Thesis

Investigating the Nature of Science Understanding of Pre-Service Elementary Teachers in an Integrated Physical Science Course

As part of a scientific and technology-oriented society, the public is exposed to scientific knowledge on a daily basis. Scientists relay important information regarding issues such as the reliability of DNA evidence, global climate change, and the legality of drugs. Using this information, members of the public are expected to evaluate the evidence and arrive at a conclusion; actions closely determined by their views about science. However, many members of the public hold naïve views of science and scientific knowledge, confusing terms such as theory, law, and hypothesis. Many of these naïve views are also reflected in K-12 schools.

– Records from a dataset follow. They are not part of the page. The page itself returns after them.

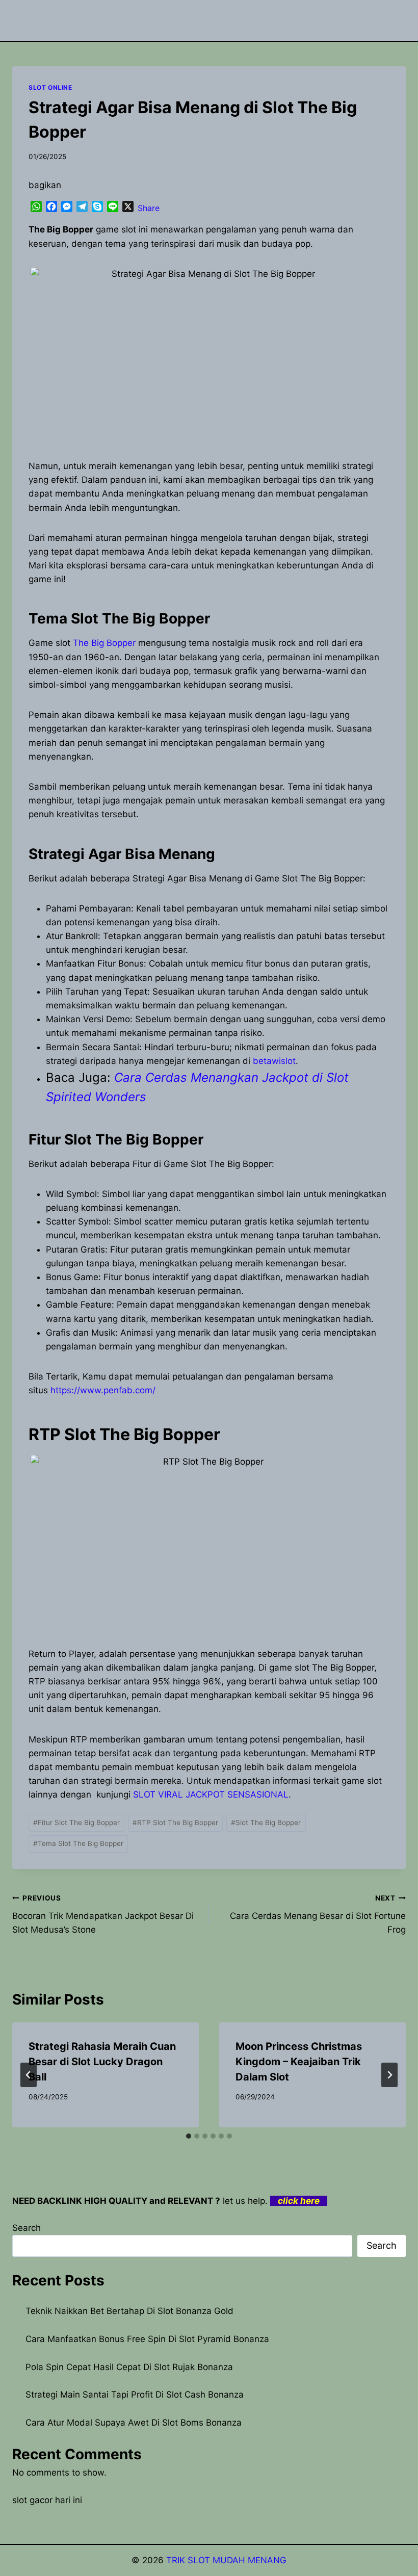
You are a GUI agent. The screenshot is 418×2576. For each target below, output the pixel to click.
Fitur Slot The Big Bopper (76, 1822)
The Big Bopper (104, 643)
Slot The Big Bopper (266, 1822)
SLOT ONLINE (50, 87)
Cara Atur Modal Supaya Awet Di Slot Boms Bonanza (133, 2422)
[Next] (389, 2075)
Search (26, 2228)
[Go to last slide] (28, 2075)
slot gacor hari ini (47, 2500)
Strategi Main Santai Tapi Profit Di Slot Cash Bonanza (134, 2394)
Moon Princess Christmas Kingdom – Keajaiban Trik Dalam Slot (299, 2061)
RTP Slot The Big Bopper (175, 1822)
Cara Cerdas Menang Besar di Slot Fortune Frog (318, 1914)
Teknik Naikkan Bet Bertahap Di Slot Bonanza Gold (129, 2311)
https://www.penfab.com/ (102, 1390)
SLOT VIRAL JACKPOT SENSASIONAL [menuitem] (211, 1794)
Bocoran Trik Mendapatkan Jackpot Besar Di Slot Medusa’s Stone (103, 1914)
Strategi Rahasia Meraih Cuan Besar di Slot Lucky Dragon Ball (102, 2061)
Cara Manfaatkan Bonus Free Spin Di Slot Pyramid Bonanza (147, 2339)
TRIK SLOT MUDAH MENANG (226, 2560)
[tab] (188, 2136)
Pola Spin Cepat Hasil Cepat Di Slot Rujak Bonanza (129, 2367)
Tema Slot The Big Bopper (78, 1843)
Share (149, 208)
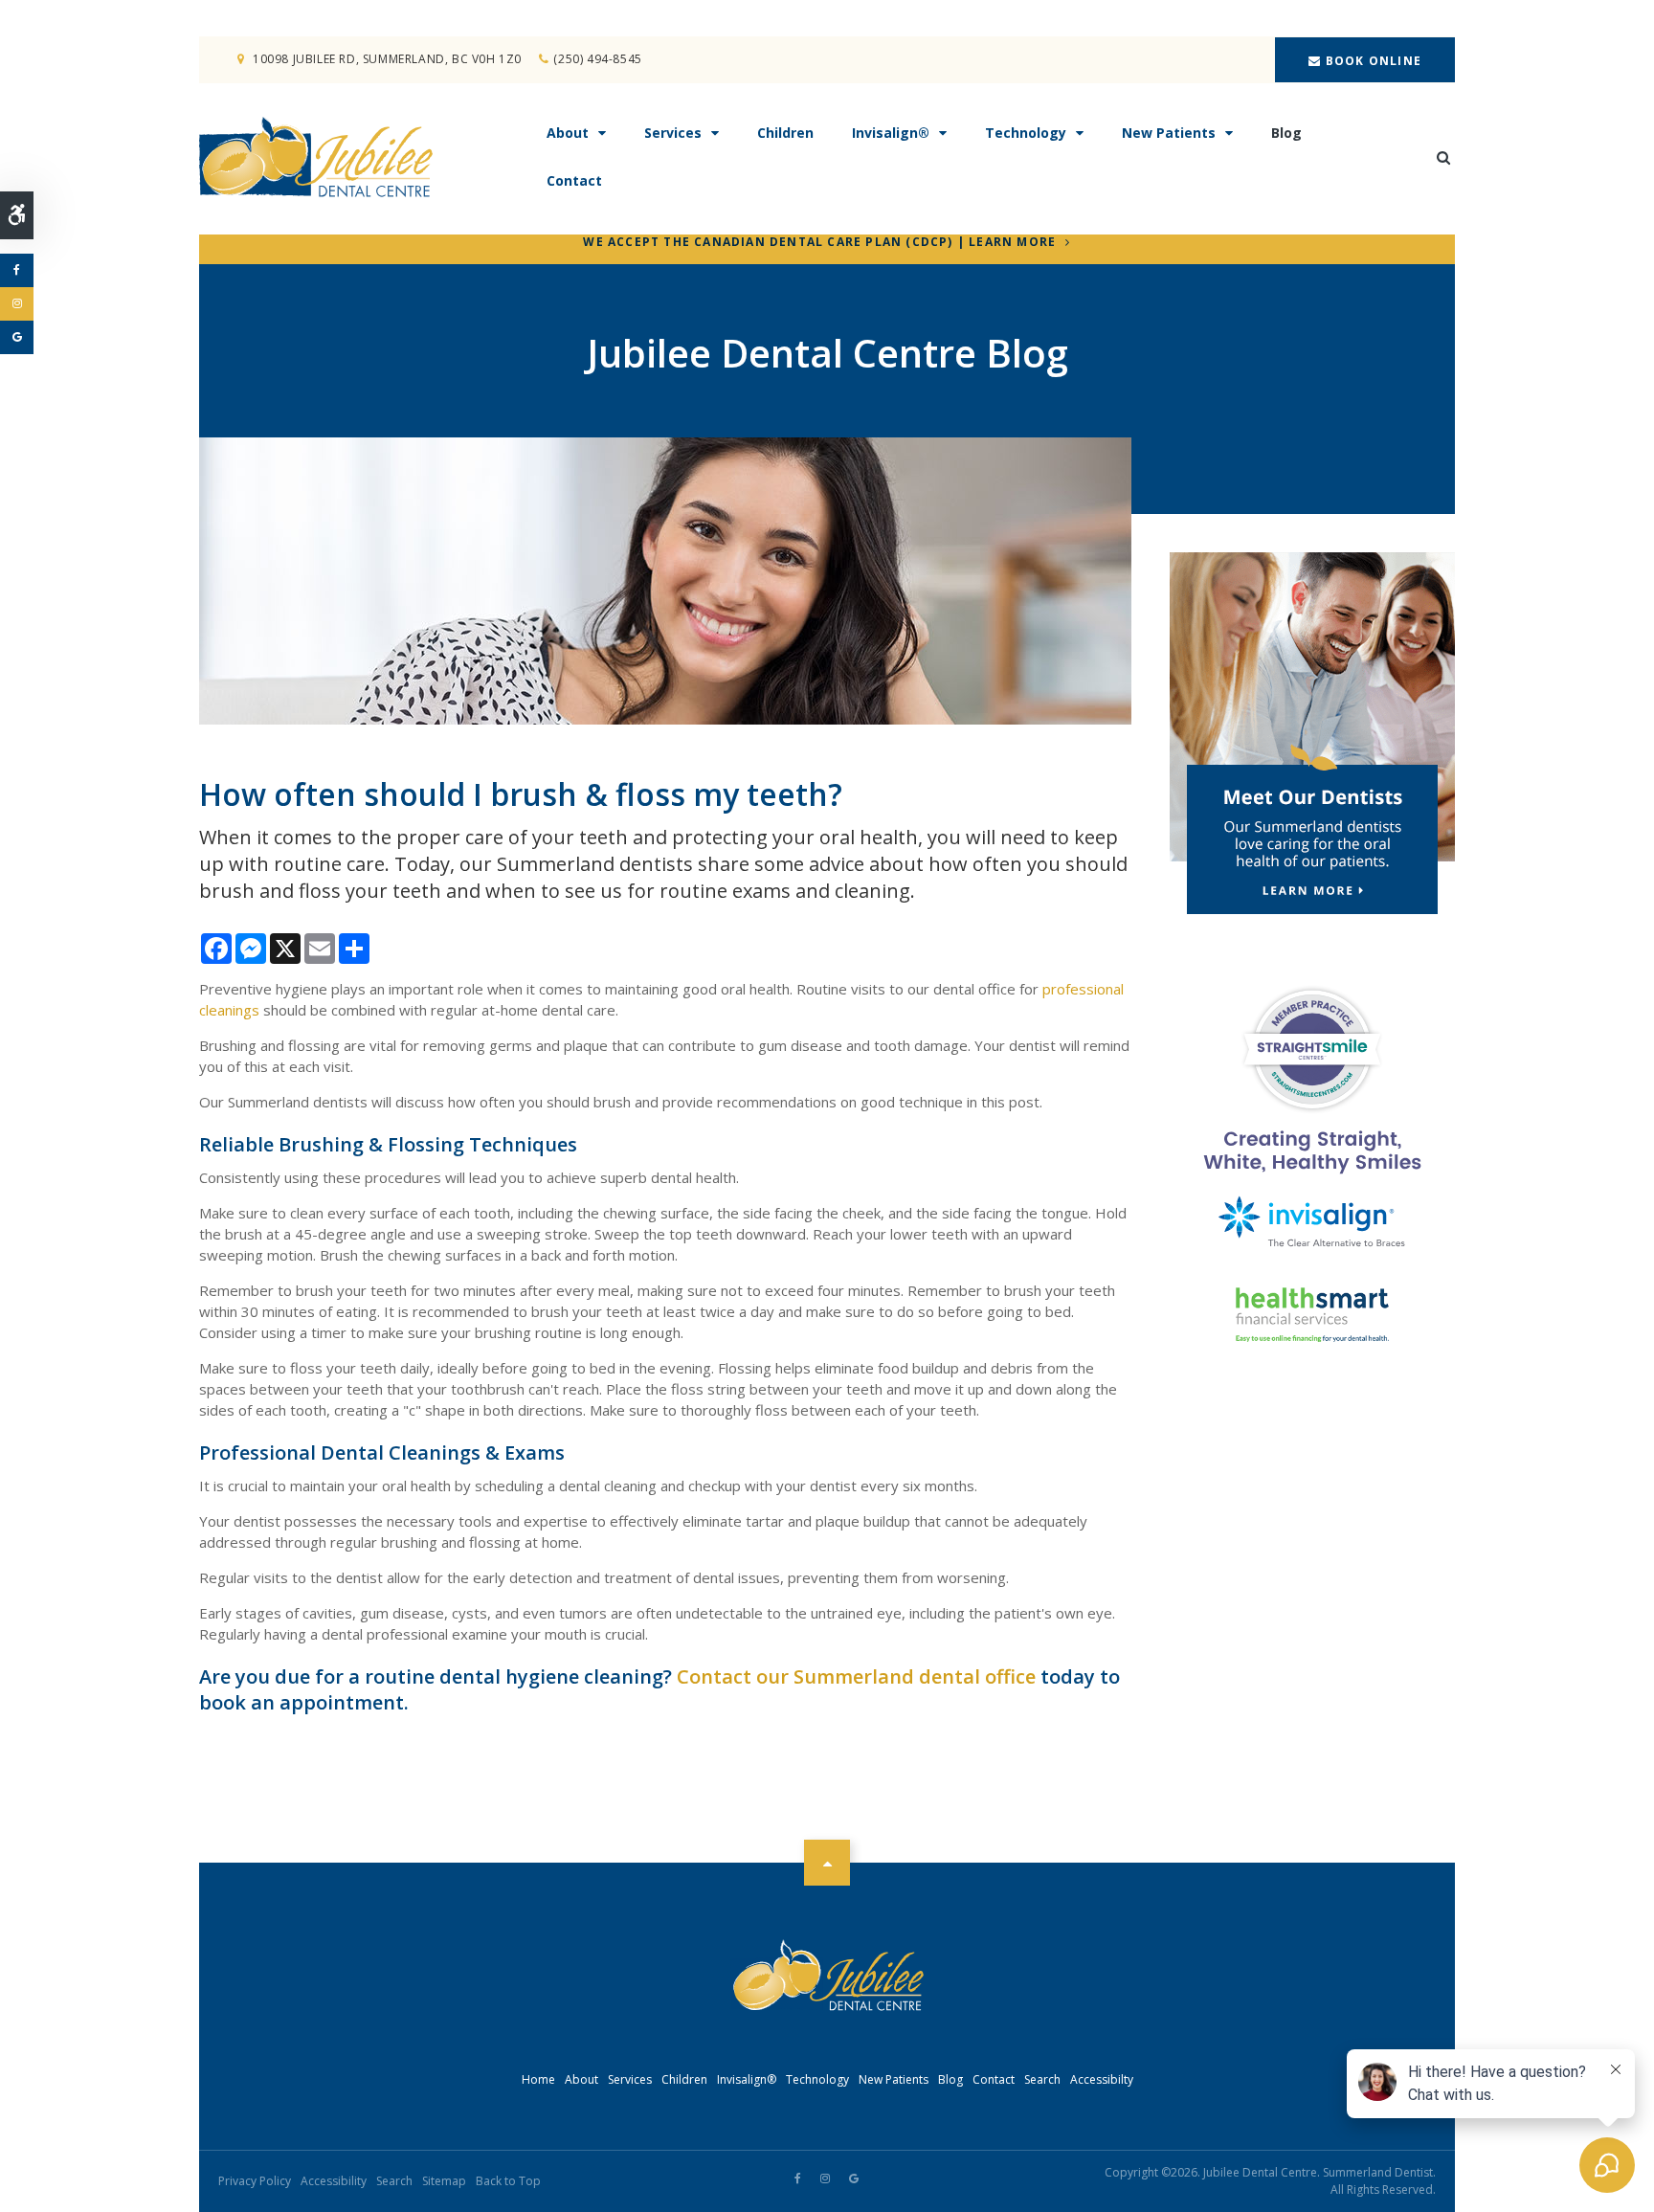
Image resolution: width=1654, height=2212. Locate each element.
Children (785, 132)
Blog (1286, 132)
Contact (574, 180)
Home (538, 2079)
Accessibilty (1101, 2079)
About (568, 132)
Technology (1025, 132)
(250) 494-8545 (597, 59)
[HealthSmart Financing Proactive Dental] (1312, 1314)
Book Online (1371, 61)
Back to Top (508, 2181)
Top (827, 1863)
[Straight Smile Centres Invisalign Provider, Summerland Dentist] (1312, 1081)
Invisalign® (890, 132)
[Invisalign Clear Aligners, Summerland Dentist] (1312, 1222)
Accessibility (334, 2181)
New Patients (1169, 132)
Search (1042, 2079)
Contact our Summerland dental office (856, 1676)
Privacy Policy (254, 2181)
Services (673, 132)
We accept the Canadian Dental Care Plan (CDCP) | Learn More (819, 242)
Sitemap (444, 2181)
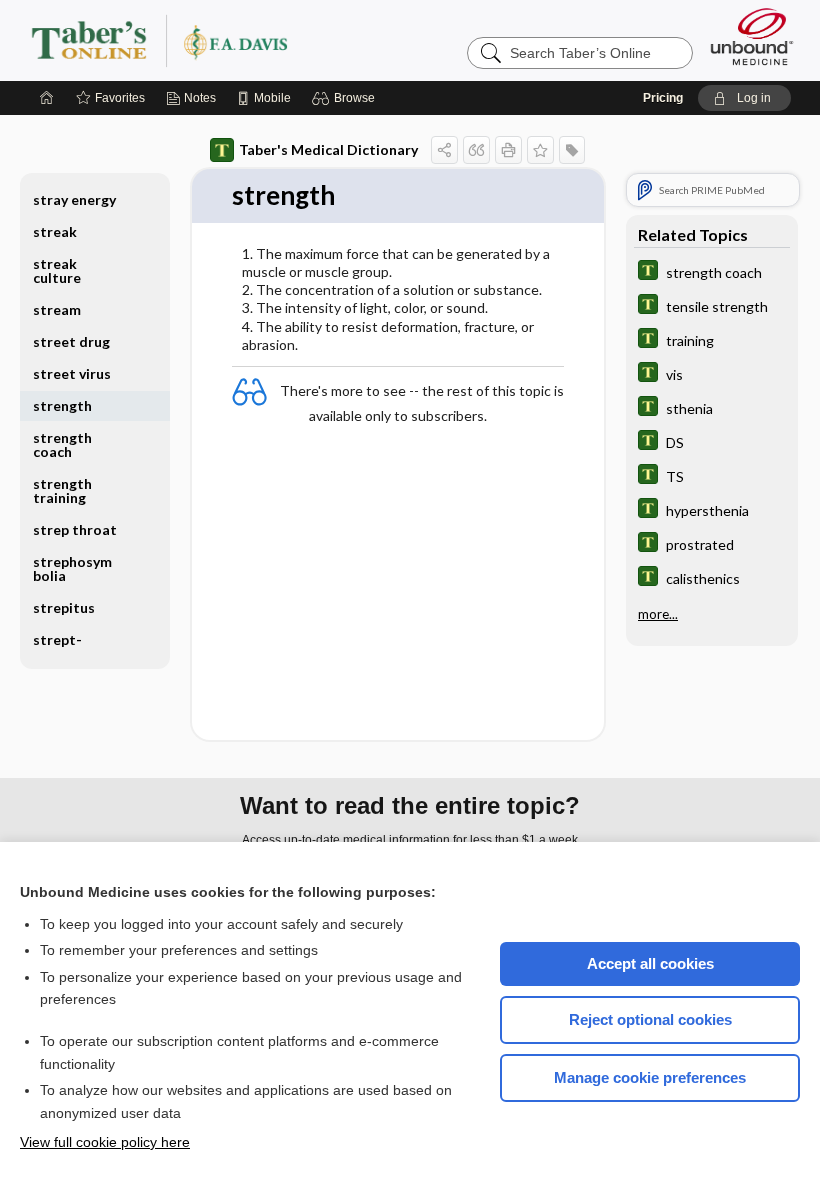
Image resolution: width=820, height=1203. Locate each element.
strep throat (75, 529)
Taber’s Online (279, 40)
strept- (57, 639)
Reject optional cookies (650, 1019)
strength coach (62, 444)
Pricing (663, 98)
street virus (72, 373)
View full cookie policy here (105, 1142)
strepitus (64, 607)
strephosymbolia (72, 568)
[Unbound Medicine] (752, 36)
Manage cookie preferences (650, 1077)
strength (62, 405)
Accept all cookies (650, 963)
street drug (71, 341)
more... (658, 614)
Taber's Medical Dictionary (328, 149)
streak (55, 231)
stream (57, 309)
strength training (62, 490)
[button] (346, 98)
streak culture (57, 270)
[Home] (47, 98)
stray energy (74, 199)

Such a lack of understanding is problematic when attempting to bridge the gap between science and science within the context of society. For this reason, improving both teacher and student views about the nature of science has been an educational objective for more than fifty years. This mixed-methods research seeks to understand pre-service elementary (PSEE) teacher’s views of the nature of science throughout an interdisciplinary Physical Science course. Statistical analyses reveal no significant difference between instructional lecture approaches. Further investigation revealed that low prior knowledge students made statistically significant gains across cohorts while students with high prior knowledge demonstrated a decrease in understanding. Qualitative analysis suggests that student views related to science increased overall, as did their willingness to teach science.